AUFGABE:
Beantworte zum Auszug über die Boucher-Serie diese Fragen:
1. In welchem Zeitraum wurden die vier Wandbehänge hergestellt?
2. Wie stark ist die Aluminiumplatte, mit der die Rahmenkonstruktion abgedeckt wurde?
3. Woran ist die Farbe der Pulverbeschichtung angepasst?

++++ AUSZUG

Abb. 2 Tapisserie nach einem Entwurf von François Boucher und Maurice Jacques in der Wiener Hofburg
Abb. 2 Montagewand mit 6° Neigung und ausgeklapptem Distanzhalter, Foto: KHM-Museumsverband

Zum Wiener Bestand gehört eine Tapisserienserie, die unter dem Titel Boucher-Serie bekannt geworden ist. Die Vorlagen der zentralen Medaillons dieser insgesamt vier Wandbehänge stammen vom französischen Maler François Boucher (1703–1770), die Alentours von Maurice Jacques (1712–1784). Sie wurden zwischen 1772 und 1776 in der Pariser Gobelin-Manufaktur – im Atelier des Jacques Neilson – hergestellt und 1777 von König Ludwig XVI. (1754–1793) an Kaiser Joseph II. (1741–1790) geschenkt, als dieser in Paris weilte. Bereits seit Ende des 18. Jahrhunderts wurden die Tapisserien zur Ausstattung von Räumlichkeiten in der Hofburg verwendet.

Von den vier Tapisserien wird heutzutage jeweils eine in regelmäßigem Wechsel an diesem angestammten Ort präsentiert. In Zusammenarbeit mit dem Büro Wehdorn Architekten, explizit Herrn Univ. Prof. Dipl.-Ing. Dr. Manfred Wehdorn, wurde nach den Vorgaben des Kunsthistorischen Museums eine Rückwand zur Präsentation des Objektes entwickelt.

Von vornherein stand fest, dass die Tapisserie auf einer Schräge, vollflächig unterstützt präsentiert werden sollte. Um den historischen Räumen gerecht zu werden, wurden ästhetisch ansprechende Materialien gesucht, die zugleich den konservatorischen Anforderungen entsprachen. Unter Berücksichtigung dieser Vorgaben wurde aus flachen Stahlträgern eine Rahmenkonstruktion angefertigt, die mit einer 8 mm starken Aluminiumplatte abgedeckt wurde (Abb.1). Die Auflageplatte ist geringfügig größer als die größte der vier Tapisserien und weist eine Pulverbeschichtung auf. Die Farbe der Beschichtung ist den noch aus Maria Theresianischer Zeit stammenden Wandvertäfelungen des Raumes angepasst, so dass sich die Platte optisch zurücknimmt.

++++++++
++++ DATENSÄTZE

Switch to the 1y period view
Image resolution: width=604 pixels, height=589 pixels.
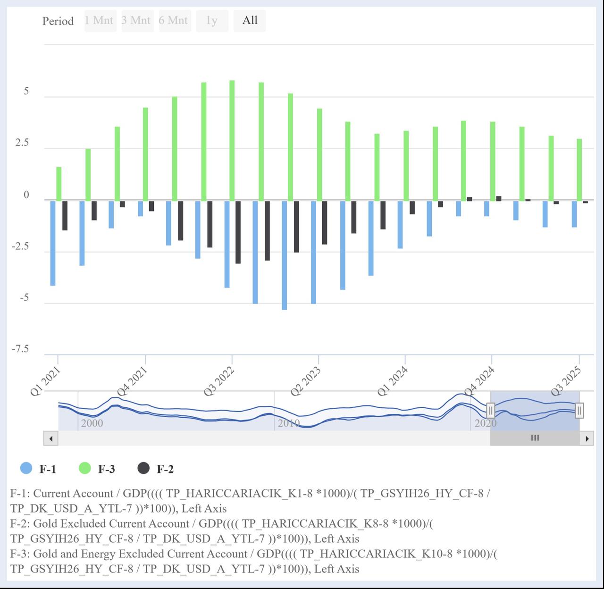click(x=212, y=21)
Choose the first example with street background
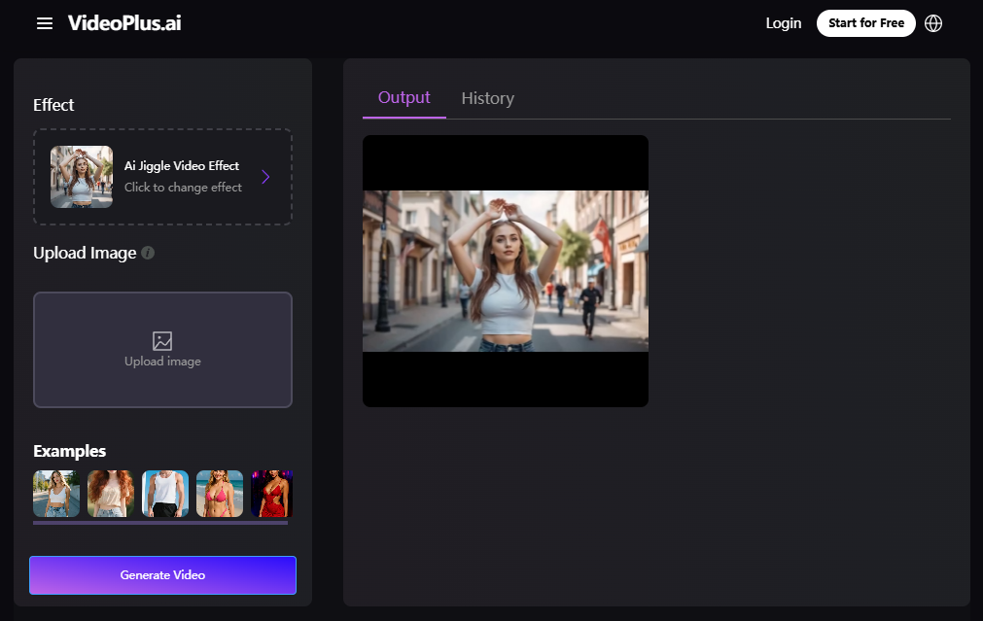Image resolution: width=983 pixels, height=621 pixels. pyautogui.click(x=56, y=493)
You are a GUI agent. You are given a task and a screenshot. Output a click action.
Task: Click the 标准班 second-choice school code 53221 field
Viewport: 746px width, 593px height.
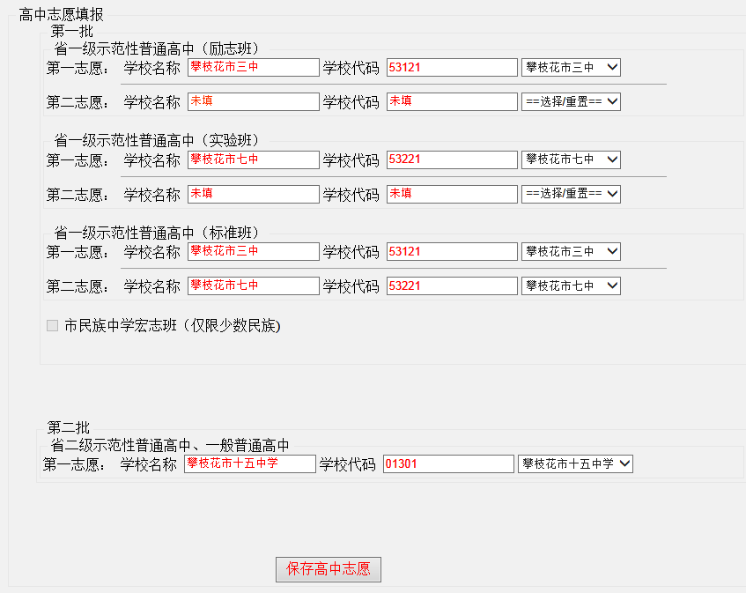pyautogui.click(x=452, y=286)
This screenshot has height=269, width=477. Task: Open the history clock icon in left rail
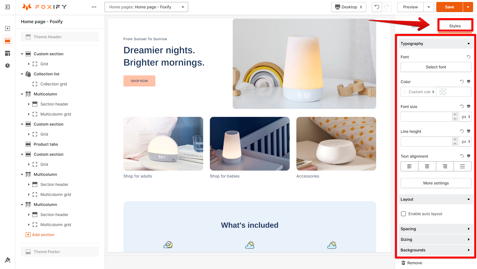click(8, 66)
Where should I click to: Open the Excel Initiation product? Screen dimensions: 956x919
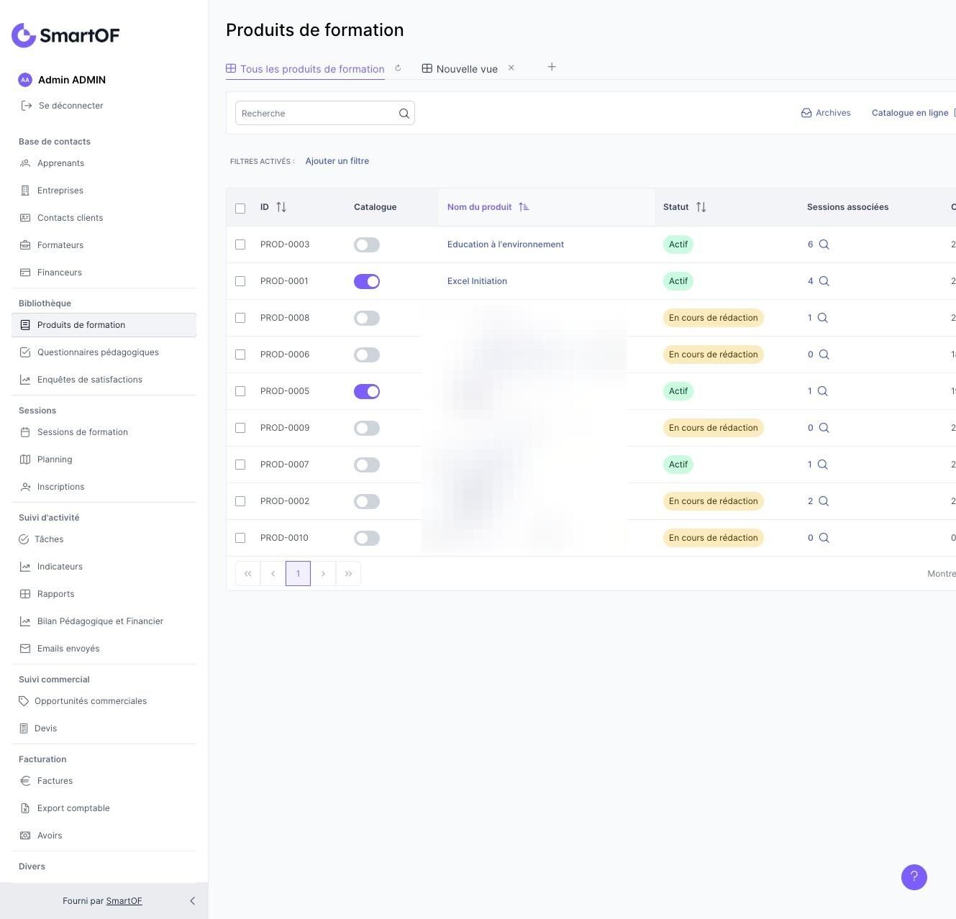pos(477,281)
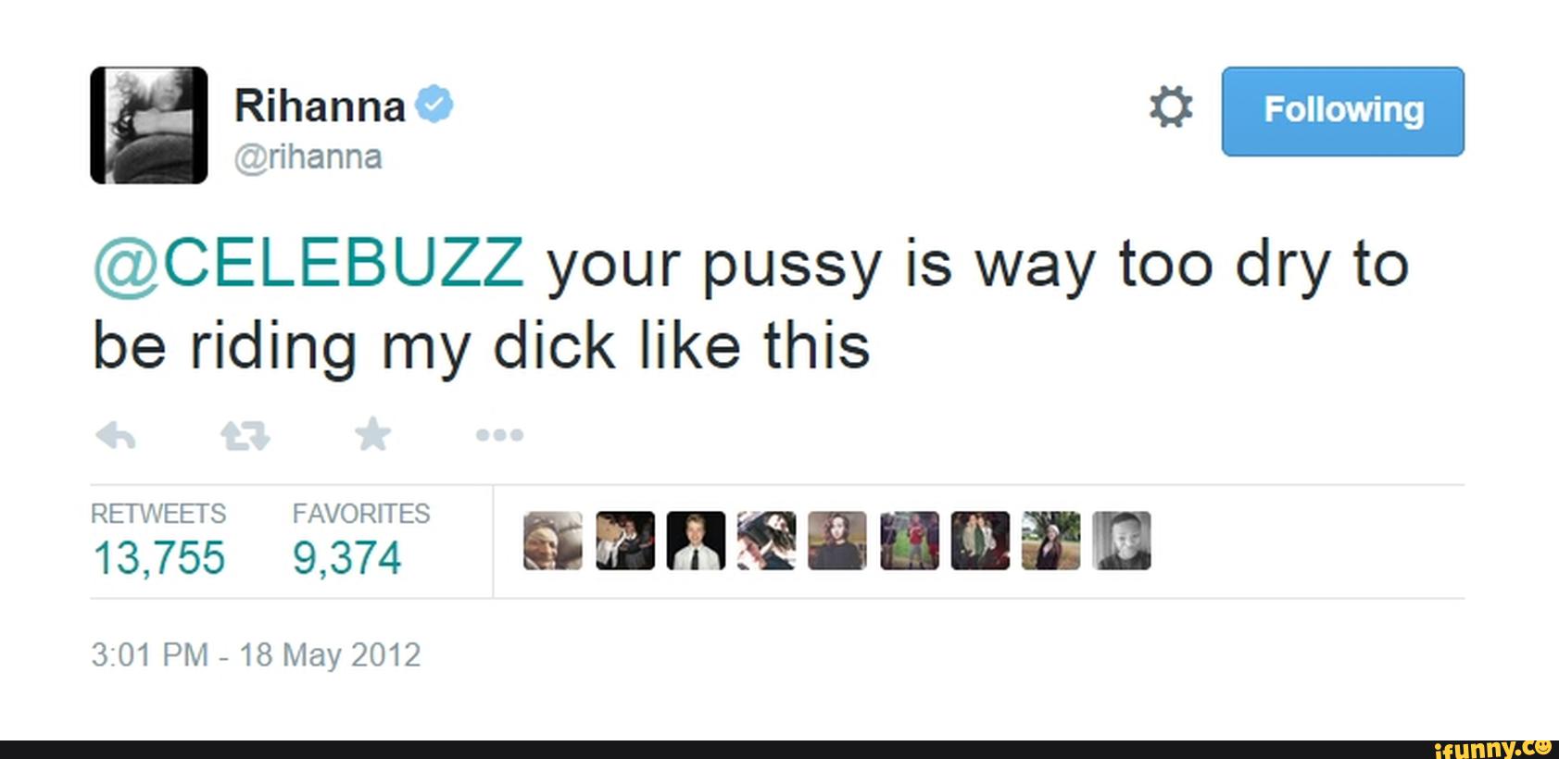Click the ifunny.co watermark logo
Image resolution: width=1559 pixels, height=759 pixels.
pyautogui.click(x=1493, y=748)
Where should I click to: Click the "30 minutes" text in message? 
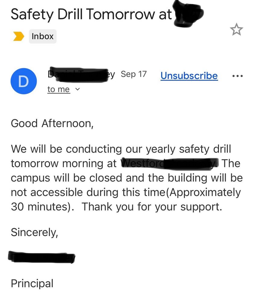(41, 207)
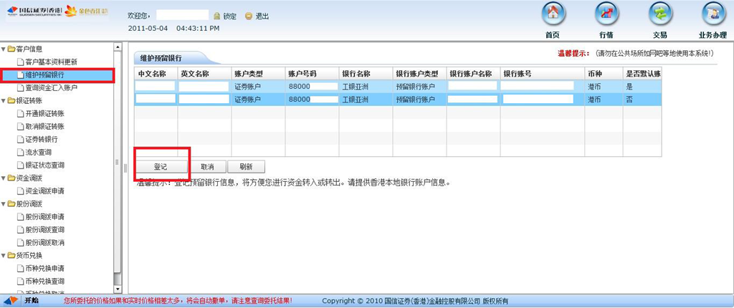Collapse the 股份调拨 tree folder
The width and height of the screenshot is (734, 308).
coord(4,203)
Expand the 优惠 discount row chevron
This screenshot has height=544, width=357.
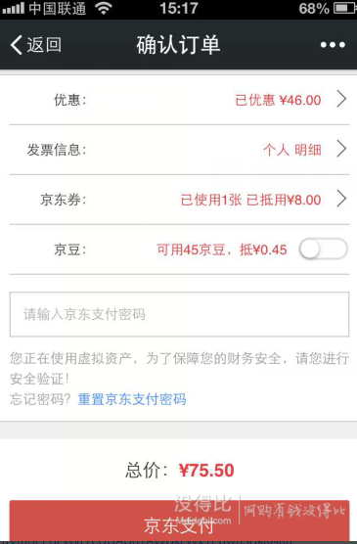341,99
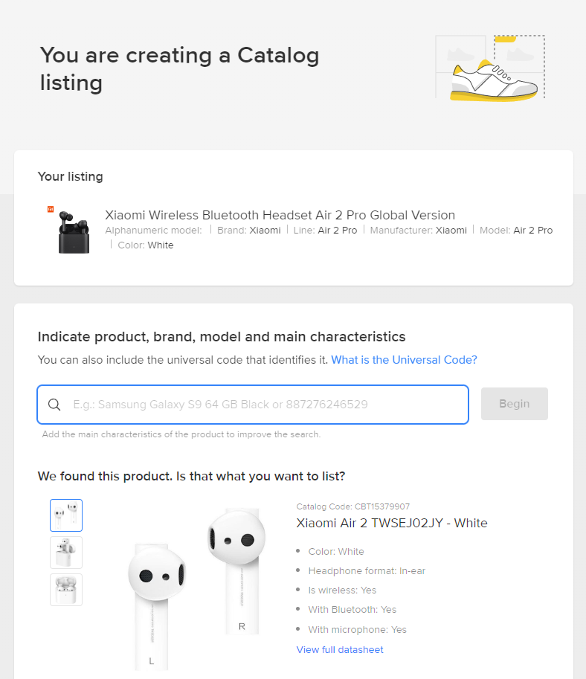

++++++++

ANTWORT:
1. Zwischen 1772 und 1776.
2. 8 mm.
3. An die Wandvertäfelungen des Raumes, die noch aus Maria Theresianischer Zeit stammen.